Single by Dave Dee, Dozy, Beaky, Mick & Tich

from the album If No-One Sang
- B-side: "Please"
- Released: 9 February 1968
- Recorded: 17 January 1968
- Studio: Philips, London
- Genre: Psychedelic pop
- Length: 3:35
- Label: Fontana (UK) Imperial (US)
- Songwriters: Ken Howard; Alan Blaikley;
- Producer: Steve Rowland

Dave Dee, Dozy, Beaky, Mick & Tich singles chronology
| "Zabadak!" (1967) | "The Legend of Xanadu" (1968) | "Last Night in Soho" (1968) |

= The Legend of Xanadu =

"The Legend of Xanadu" is a single by Dave Dee, Dozy, Beaky, Mick & Tich that reached number one in the UK Singles Chart in 1968 and was the group's biggest hit. It was written by songwriters Ken Howard and Alan Blaikley. As was the case with many of the group's recordings, it features novelty elements—a trumpet section and whipcrack type sound in the chorus. The musical accompaniment was directed by John Gregory. The single was certified gold in November 1968.

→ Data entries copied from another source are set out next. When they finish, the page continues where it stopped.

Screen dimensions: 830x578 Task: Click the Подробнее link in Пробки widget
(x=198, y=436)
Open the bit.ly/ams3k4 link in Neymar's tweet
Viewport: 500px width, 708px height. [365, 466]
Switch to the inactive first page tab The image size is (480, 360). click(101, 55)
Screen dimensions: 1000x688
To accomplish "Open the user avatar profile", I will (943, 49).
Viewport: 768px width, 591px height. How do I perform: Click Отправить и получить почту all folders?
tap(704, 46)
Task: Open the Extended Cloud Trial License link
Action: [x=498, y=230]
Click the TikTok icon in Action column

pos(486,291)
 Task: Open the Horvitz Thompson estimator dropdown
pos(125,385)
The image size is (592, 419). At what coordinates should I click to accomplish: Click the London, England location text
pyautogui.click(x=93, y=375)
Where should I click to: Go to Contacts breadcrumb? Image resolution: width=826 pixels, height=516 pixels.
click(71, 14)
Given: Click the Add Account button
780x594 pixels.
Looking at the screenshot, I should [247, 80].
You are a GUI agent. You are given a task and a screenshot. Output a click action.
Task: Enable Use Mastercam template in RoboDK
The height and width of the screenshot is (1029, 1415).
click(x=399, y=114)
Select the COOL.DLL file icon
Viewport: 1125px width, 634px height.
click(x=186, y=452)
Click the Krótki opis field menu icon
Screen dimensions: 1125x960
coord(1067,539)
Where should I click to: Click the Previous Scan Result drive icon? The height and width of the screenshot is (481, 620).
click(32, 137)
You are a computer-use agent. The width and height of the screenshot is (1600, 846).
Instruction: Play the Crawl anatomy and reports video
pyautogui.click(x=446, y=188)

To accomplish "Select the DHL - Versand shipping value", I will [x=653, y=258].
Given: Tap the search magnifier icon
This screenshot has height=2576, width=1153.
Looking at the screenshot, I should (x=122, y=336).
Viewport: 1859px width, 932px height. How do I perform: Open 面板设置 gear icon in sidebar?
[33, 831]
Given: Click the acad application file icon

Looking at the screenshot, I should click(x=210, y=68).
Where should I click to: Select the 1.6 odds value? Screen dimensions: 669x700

The sound of the whip was actually the sound of two pieces of wood slapping together combined with Tich doing a pick slide.

==Reception==
Reviewing for Disc and Music Echo, Penny Valentine wrote: "Having taken us on a round tour of Israel, Russia and goodness knows where else the gentlemen are now thundering across the prairies with this sort of Marty Robbins/Elmer Bernstein piece, Alpert trumpets, whiplash and all!" She also described the song as "very spirited, a lot better than they've done for a long time".

==Charts==

| Chart (1968) | Peak position |
|---|---|
| Australia (Go-Set) | 6 |
| Australia (Kent Music Report) | 6 |
| Austria (Ö3 Austria Top 40) | 6 |
| Belgium (Ultratop 50 Flanders) | 6 |
| Belgium (Ultratop 50 Wallonia) | 10 |
| Canada Top Singles (RPM) | 10 |
| Canada (CHUM) | 7 |
| Denmark (Danmarks Radio) | 4 |
| Finland (Suomen virallinen lista) | 20 |
| Germany (GfK) | 5 |
| Ireland (IRMA) | 1 |
| Israel (Galei Tzahal) | 1 |
| Japan (Oricon Singles Chart) | 11 |
| Japan International (Oricon) | 1 |
| Malaysia (Radio Malaysia) | 2 |
| Netherlands (Dutch Top 40) | 5 |
| Netherlands (Single Top 100) | 5 |
| New Zealand (Listener) | 1 |
| Norway (VG-lista) | 3 |
| Rhodesia (Lyons Maid) | 1 |
| Singapore (Radio Singapore) | 1 |
| South Africa (Springbok Radio) | 7 |
| Spain (Promusicae) | 20 |
| Sweden (Kvällstoppen) | 4 |
| Sweden (Tio i Topp) | 1 |
| UK Singles (Official Charts) | 1 |
| US Bubbling Under the Hot 100 (Billboard) | 123 |

== Cover versions ==
- In 1968, Japanese band the Jaguars released a cover of the song as a single, which peaked at number 20 on the Oricon Singles Chart.
- In 1968, Spanish band Los Mustang released a Spanish-language version, titled "La leyenda de Xanadú", which peaked at number 18 on the Spanish Singles Chart.
- In 1992, the song was covered by English band the Fall for the NME various artists compilation album Ruby Trax.

==References in popular culture==
- In Red Dwarf episode "Timeslides" (Season 3, Episode 5), an alternative dimension sees Dave Lister rich and living in a mansion named Xanadu; "not as a reference to the film Citizen Kane, but rather as a tribute to the hit single by Dave Dee, Dozy, Beaky, Mick and Tich".